__WHAT IS NEEDED__: The data below should be restated word for word, with every picture omitted.

____ PROVIDED RECORDS

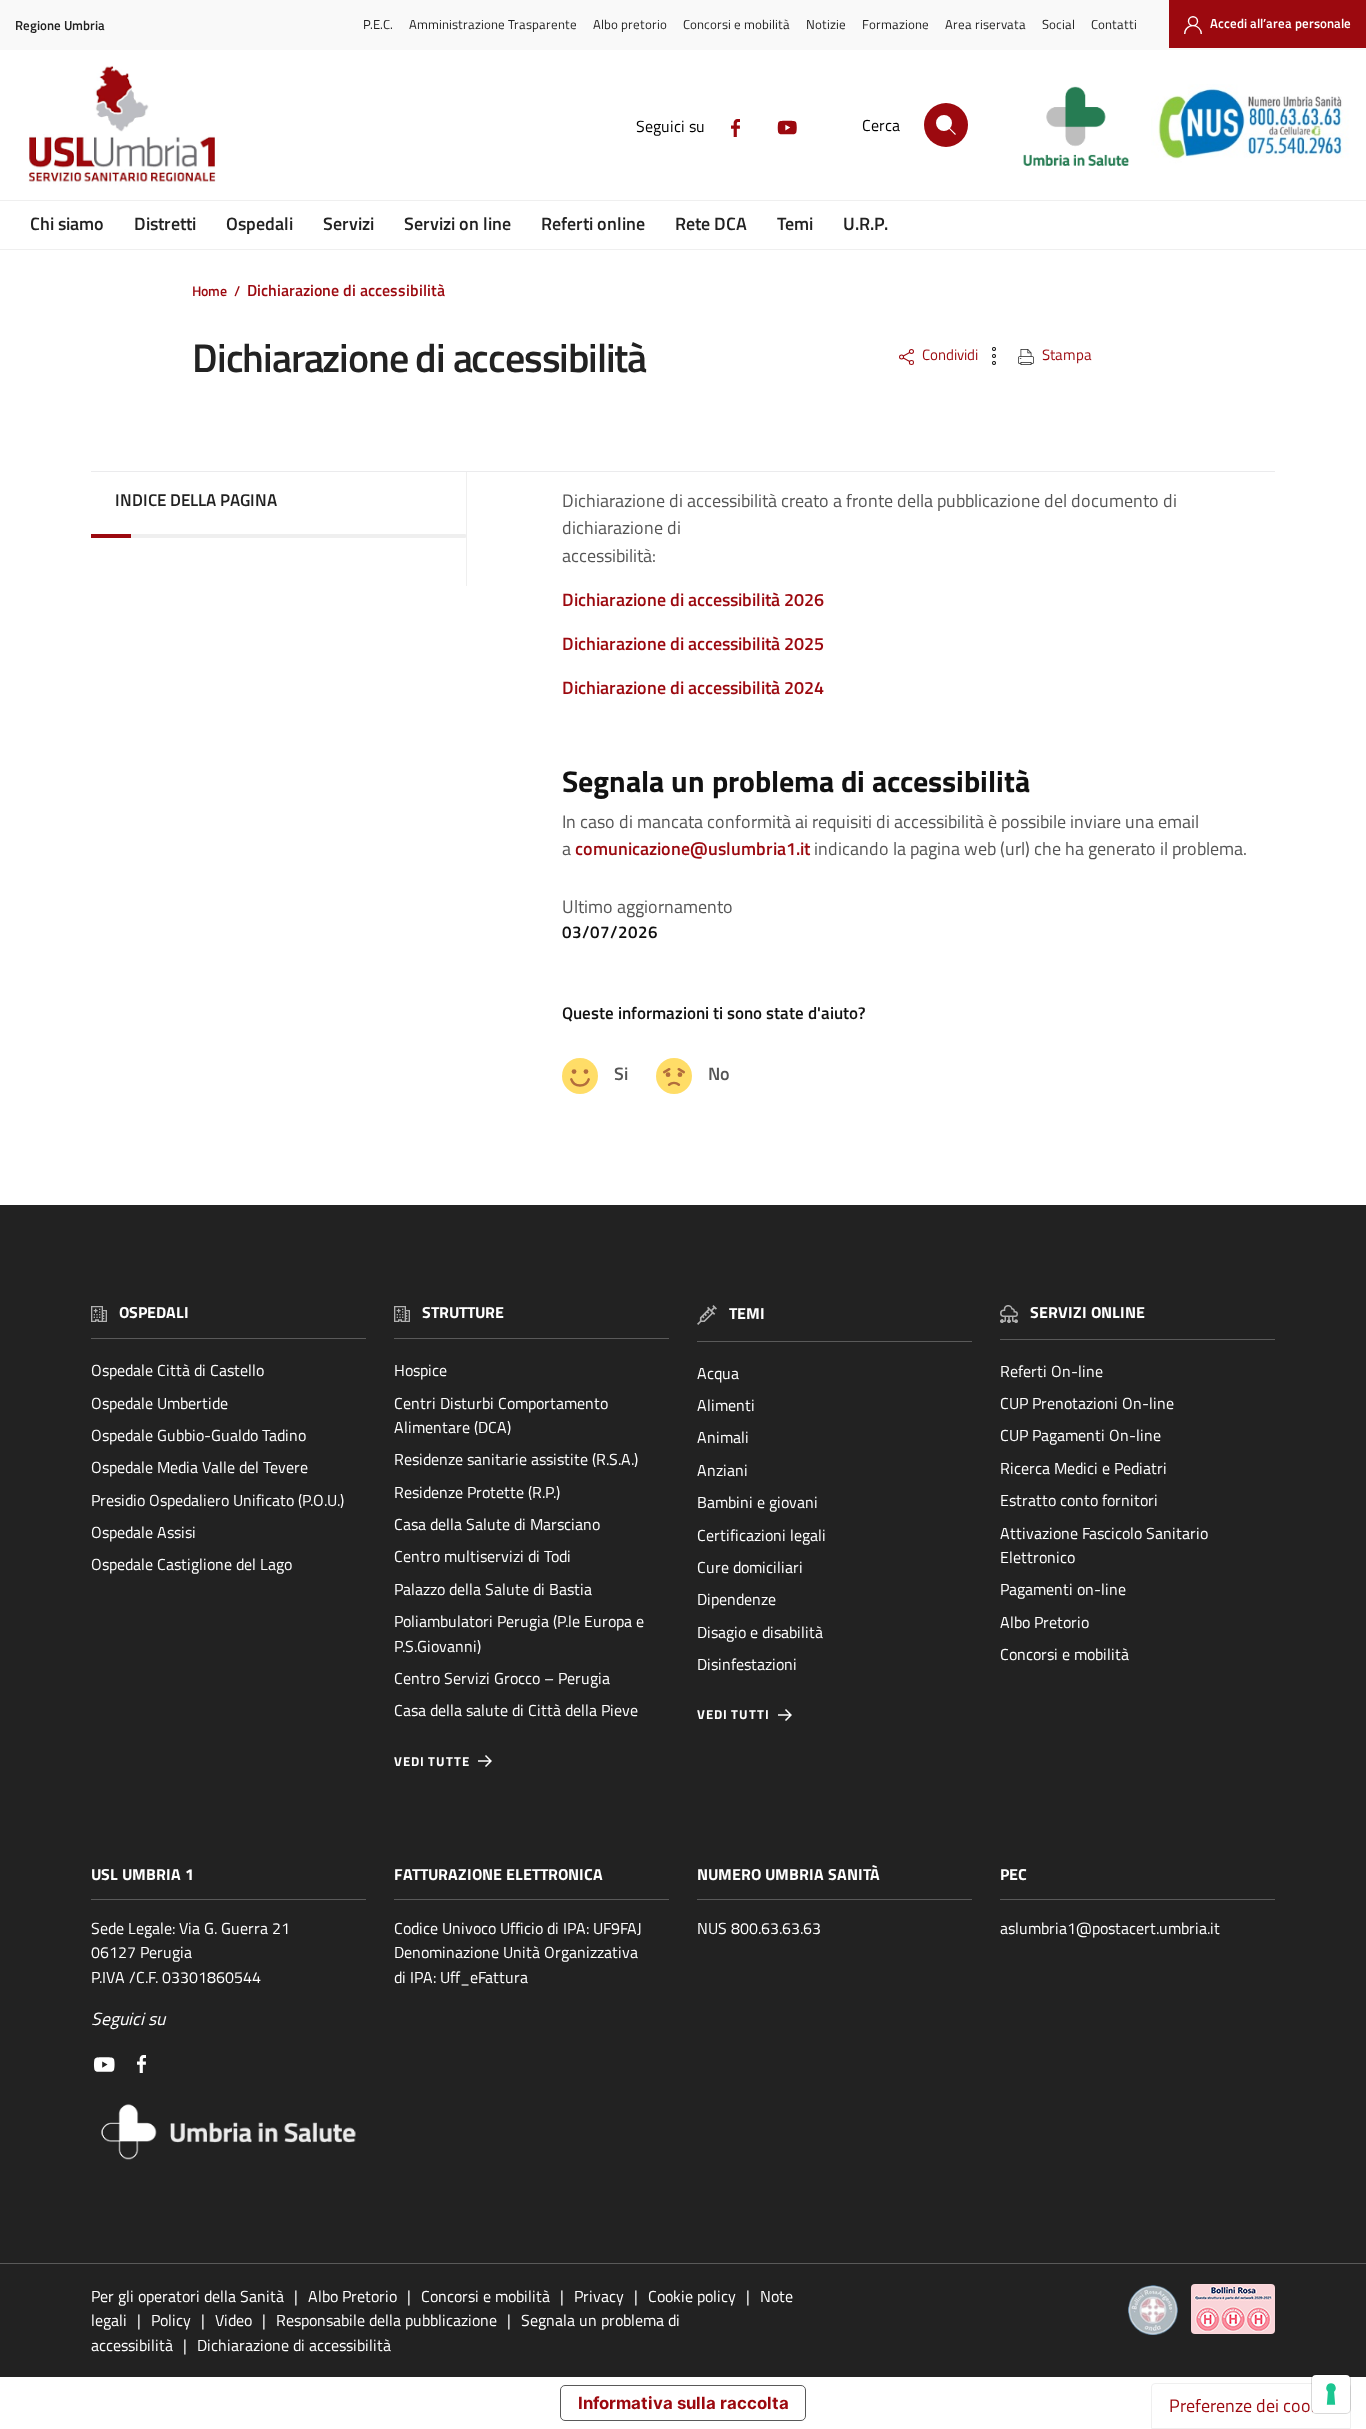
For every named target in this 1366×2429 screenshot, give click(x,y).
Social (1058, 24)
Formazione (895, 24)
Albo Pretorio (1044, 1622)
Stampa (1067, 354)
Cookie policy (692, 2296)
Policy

________

__TASK SOLUTION__:
For every named target in this 1366×2429 screenshot, give click(x,y).
Social (1058, 24)
Formazione (895, 24)
Albo Pretorio (1044, 1622)
Stampa (1067, 354)
Cookie policy (692, 2296)
Policy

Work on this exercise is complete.